Excerpts from a dataset:
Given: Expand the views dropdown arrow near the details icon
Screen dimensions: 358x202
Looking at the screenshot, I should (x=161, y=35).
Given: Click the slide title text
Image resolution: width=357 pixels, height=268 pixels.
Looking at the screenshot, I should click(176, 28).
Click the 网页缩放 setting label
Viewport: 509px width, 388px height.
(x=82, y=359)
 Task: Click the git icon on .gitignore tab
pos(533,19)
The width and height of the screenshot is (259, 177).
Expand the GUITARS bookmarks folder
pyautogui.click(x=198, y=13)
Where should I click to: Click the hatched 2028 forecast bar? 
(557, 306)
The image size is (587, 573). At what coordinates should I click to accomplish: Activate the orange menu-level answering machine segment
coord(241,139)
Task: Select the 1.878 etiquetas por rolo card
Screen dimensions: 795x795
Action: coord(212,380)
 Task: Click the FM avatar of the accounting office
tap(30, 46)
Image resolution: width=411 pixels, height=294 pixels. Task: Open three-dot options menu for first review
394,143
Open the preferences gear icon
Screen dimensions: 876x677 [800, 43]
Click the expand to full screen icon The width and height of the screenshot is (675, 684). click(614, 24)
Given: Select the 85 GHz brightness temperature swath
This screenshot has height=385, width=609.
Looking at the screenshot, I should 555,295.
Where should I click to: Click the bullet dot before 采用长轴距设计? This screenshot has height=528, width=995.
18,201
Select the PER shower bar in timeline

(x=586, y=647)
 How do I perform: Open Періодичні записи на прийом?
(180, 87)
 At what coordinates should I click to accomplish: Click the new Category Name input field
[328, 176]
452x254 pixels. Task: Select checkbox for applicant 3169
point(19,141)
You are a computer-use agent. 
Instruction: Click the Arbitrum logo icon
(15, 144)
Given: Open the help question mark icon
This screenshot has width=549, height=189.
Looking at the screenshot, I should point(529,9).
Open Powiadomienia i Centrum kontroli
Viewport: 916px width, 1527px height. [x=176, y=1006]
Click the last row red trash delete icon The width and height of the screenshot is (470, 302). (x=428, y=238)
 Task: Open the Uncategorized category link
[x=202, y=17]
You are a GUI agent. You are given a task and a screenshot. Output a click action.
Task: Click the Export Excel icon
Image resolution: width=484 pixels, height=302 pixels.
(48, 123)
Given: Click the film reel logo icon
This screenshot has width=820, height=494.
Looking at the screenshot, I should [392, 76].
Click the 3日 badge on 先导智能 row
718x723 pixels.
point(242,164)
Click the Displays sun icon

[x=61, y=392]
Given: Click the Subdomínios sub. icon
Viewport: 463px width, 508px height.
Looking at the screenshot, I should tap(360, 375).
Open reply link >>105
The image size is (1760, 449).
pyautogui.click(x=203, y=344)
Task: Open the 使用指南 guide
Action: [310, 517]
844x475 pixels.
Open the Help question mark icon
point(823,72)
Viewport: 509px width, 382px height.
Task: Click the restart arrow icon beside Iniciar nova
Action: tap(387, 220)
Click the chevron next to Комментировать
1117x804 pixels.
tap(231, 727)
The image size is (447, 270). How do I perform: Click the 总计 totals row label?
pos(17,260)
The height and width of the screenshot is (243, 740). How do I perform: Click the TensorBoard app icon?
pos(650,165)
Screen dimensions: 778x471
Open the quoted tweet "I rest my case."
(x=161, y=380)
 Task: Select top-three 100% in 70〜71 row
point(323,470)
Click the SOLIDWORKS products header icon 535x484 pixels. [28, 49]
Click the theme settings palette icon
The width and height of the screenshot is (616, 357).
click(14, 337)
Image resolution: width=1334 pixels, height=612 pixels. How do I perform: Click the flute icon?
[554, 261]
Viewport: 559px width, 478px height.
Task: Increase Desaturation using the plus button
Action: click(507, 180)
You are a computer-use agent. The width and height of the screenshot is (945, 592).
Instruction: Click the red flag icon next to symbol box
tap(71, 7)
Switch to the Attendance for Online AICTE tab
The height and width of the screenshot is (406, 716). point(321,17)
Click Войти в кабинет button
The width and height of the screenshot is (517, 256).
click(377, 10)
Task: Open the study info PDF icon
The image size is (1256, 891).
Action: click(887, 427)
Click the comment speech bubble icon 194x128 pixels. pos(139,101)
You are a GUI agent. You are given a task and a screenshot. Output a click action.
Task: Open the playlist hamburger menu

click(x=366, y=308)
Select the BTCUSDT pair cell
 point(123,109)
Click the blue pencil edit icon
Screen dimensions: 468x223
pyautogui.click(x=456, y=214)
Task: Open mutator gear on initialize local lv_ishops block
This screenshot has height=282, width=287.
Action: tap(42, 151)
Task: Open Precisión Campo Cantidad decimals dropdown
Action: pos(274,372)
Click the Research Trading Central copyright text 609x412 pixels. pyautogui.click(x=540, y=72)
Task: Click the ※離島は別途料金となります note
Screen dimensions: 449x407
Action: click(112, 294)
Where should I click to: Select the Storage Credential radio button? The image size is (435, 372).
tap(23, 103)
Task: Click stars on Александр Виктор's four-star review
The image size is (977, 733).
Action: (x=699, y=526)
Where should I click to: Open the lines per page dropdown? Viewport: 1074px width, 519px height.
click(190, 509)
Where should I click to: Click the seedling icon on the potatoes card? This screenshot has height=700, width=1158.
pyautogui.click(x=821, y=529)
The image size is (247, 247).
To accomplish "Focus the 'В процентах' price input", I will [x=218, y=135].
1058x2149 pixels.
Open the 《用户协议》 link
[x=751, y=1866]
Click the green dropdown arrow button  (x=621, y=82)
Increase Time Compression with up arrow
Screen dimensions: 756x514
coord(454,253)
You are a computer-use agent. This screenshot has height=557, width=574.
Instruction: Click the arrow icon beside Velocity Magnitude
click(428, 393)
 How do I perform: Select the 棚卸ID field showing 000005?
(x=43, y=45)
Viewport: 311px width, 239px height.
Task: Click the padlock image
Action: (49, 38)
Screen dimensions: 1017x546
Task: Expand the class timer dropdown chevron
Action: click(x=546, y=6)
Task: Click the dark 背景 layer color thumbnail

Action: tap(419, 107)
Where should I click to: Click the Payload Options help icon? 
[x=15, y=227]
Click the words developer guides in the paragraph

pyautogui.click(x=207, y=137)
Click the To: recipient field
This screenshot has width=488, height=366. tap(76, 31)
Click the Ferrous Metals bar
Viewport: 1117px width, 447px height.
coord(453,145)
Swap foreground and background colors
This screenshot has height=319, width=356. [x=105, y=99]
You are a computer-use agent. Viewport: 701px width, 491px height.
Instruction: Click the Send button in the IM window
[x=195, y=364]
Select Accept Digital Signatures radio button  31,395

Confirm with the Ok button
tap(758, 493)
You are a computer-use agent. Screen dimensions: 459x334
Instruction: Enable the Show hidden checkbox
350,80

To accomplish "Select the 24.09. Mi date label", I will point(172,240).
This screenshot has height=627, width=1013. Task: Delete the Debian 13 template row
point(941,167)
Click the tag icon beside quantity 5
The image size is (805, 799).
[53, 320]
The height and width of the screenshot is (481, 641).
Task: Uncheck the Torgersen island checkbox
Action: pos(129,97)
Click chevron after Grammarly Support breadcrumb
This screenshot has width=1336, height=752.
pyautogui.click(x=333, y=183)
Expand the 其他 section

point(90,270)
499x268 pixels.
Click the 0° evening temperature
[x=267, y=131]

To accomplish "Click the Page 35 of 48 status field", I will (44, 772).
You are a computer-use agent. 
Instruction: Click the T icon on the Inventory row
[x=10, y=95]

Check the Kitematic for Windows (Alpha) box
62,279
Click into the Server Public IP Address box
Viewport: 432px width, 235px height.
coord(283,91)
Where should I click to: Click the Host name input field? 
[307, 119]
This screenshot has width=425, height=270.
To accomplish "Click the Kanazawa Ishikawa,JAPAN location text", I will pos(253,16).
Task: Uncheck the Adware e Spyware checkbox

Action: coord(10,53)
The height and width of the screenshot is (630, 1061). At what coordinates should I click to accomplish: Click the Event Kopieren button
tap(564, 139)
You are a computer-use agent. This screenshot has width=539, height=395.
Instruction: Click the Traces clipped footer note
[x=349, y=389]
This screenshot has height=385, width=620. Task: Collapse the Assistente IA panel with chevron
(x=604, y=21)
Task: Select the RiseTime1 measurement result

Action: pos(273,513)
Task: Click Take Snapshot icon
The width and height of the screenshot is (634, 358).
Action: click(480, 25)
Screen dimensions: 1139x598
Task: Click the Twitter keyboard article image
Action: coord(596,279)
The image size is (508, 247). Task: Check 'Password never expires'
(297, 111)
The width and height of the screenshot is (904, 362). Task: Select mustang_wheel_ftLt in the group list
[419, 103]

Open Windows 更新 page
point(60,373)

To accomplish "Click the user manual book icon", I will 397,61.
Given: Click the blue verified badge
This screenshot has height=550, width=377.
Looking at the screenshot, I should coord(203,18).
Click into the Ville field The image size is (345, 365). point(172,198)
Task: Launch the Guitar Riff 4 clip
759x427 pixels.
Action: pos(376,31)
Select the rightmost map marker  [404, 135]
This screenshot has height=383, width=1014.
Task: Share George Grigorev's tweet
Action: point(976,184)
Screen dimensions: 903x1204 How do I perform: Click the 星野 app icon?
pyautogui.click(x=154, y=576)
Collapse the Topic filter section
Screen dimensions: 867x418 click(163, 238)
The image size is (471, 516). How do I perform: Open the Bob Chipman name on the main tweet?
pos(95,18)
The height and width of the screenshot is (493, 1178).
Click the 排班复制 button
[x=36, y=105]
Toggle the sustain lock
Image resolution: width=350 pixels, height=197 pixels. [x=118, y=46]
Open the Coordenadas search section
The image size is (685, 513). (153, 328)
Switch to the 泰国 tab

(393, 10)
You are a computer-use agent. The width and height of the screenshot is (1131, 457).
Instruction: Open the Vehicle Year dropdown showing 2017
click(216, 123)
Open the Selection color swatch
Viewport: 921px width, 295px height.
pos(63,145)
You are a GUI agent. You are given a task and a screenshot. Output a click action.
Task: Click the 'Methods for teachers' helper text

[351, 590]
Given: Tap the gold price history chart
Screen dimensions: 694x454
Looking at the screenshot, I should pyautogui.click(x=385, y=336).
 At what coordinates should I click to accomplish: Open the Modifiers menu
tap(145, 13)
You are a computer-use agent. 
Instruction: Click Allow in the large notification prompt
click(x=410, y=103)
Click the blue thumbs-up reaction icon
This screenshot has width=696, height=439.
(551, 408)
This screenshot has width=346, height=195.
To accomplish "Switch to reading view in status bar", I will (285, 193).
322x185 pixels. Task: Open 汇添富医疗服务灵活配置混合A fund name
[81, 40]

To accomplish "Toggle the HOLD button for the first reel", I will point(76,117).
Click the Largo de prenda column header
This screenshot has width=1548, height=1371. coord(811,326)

◆ **Assignment**
Once you find the line containing "Click the 网页缩放 setting label", stop: reproduce exactly that line and every line of the data before it, and nothing else.

◆ **Output**
Given: Expand the views dropdown arrow near the details icon
Screen dimensions: 358x202
Looking at the screenshot, I should (x=161, y=35).
Given: Click the slide title text
Image resolution: width=357 pixels, height=268 pixels.
Looking at the screenshot, I should click(176, 28).
Click the 网页缩放 setting label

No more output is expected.